RECORDED DATA Start Marker
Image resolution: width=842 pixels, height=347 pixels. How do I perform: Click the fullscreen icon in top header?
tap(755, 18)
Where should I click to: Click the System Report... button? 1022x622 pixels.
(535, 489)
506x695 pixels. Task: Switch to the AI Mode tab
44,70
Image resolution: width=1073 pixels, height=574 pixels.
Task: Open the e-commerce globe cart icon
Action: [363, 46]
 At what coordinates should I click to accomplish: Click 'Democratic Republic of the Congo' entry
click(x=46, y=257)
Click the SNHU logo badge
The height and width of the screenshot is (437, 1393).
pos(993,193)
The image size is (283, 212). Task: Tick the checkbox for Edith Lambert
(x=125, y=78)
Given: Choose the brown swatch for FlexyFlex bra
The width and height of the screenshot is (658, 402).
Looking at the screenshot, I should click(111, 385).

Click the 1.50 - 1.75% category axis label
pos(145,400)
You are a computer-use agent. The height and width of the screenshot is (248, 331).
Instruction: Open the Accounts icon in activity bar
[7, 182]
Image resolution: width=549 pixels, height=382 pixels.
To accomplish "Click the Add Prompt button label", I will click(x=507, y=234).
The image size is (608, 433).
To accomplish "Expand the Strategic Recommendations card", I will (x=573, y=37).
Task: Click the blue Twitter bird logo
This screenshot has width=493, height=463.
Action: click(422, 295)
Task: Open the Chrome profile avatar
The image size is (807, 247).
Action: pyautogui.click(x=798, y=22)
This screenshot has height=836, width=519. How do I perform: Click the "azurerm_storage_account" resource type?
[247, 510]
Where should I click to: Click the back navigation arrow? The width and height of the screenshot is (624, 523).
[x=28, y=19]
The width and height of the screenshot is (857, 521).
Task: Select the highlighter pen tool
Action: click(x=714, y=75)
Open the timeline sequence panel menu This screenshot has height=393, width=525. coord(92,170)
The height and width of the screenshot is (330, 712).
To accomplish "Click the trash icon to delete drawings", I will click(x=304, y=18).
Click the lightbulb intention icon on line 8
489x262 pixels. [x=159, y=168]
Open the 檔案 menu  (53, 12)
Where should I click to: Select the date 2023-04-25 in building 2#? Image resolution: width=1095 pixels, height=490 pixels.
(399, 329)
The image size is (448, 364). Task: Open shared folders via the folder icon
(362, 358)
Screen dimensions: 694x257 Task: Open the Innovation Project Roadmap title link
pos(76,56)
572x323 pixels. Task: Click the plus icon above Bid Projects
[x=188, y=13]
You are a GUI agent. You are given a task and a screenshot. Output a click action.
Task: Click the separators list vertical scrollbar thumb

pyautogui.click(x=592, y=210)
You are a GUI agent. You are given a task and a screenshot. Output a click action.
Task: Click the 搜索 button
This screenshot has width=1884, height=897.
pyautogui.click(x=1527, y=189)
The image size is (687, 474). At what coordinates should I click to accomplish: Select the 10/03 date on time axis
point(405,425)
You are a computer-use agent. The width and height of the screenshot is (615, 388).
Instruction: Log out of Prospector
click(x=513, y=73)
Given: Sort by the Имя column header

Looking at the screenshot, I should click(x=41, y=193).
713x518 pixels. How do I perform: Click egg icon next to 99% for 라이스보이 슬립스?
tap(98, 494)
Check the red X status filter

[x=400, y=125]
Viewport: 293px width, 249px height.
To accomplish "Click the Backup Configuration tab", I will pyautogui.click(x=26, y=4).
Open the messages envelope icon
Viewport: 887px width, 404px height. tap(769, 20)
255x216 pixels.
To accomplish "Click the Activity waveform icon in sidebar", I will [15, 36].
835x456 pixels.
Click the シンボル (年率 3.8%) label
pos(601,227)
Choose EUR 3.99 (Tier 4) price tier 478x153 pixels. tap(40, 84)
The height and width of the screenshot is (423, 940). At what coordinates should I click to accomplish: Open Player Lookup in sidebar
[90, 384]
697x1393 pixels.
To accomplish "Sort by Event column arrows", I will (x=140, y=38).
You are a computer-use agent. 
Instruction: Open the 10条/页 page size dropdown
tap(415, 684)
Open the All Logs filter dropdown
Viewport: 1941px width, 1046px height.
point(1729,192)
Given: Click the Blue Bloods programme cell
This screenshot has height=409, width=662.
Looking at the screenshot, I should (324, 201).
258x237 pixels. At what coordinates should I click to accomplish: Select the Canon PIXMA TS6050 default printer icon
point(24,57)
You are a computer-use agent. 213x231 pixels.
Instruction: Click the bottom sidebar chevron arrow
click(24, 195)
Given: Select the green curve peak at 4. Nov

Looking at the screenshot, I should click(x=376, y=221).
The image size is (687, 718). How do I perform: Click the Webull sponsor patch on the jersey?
RECORDED DATA End Marker
* EXERCISE DESCRIPTION
Quote exactly the stretch of lines above that starts at the first one and ends at the line with "Open the 檔案", and nothing beyond it.

* FINISHED EXERCISE
Image resolution: width=842 pixels, height=347 pixels. How do I perform: Click the fullscreen icon in top header?
tap(755, 18)
Where should I click to: Click the System Report... button? 1022x622 pixels.
(535, 489)
506x695 pixels. Task: Switch to the AI Mode tab
44,70
Image resolution: width=1073 pixels, height=574 pixels.
Task: Open the e-commerce globe cart icon
Action: [363, 46]
 At what coordinates should I click to accomplish: Click 'Democratic Republic of the Congo' entry
click(x=46, y=257)
Click the SNHU logo badge
The height and width of the screenshot is (437, 1393).
pos(993,193)
The image size is (283, 212). Task: Tick the checkbox for Edith Lambert
(x=125, y=78)
Given: Choose the brown swatch for FlexyFlex bra
The width and height of the screenshot is (658, 402).
Looking at the screenshot, I should click(111, 385).

Click the 1.50 - 1.75% category axis label
pos(145,400)
You are a computer-use agent. The height and width of the screenshot is (248, 331).
Instruction: Open the Accounts icon in activity bar
[7, 182]
Image resolution: width=549 pixels, height=382 pixels.
To accomplish "Click the Add Prompt button label", I will click(x=507, y=234).
The image size is (608, 433).
To accomplish "Expand the Strategic Recommendations card", I will (x=573, y=37).
Task: Click the blue Twitter bird logo
This screenshot has width=493, height=463.
Action: click(422, 295)
Task: Open the Chrome profile avatar
The image size is (807, 247).
Action: pyautogui.click(x=798, y=22)
This screenshot has height=836, width=519. How do I perform: Click the "azurerm_storage_account" resource type?
[247, 510]
Where should I click to: Click the back navigation arrow? The width and height of the screenshot is (624, 523).
[x=28, y=19]
The width and height of the screenshot is (857, 521).
Task: Select the highlighter pen tool
Action: click(x=714, y=75)
Open the timeline sequence panel menu This screenshot has height=393, width=525. coord(92,170)
The height and width of the screenshot is (330, 712).
To accomplish "Click the trash icon to delete drawings", I will click(x=304, y=18).
Click the lightbulb intention icon on line 8
489x262 pixels. [x=159, y=168]
Open the 檔案 menu  (53, 12)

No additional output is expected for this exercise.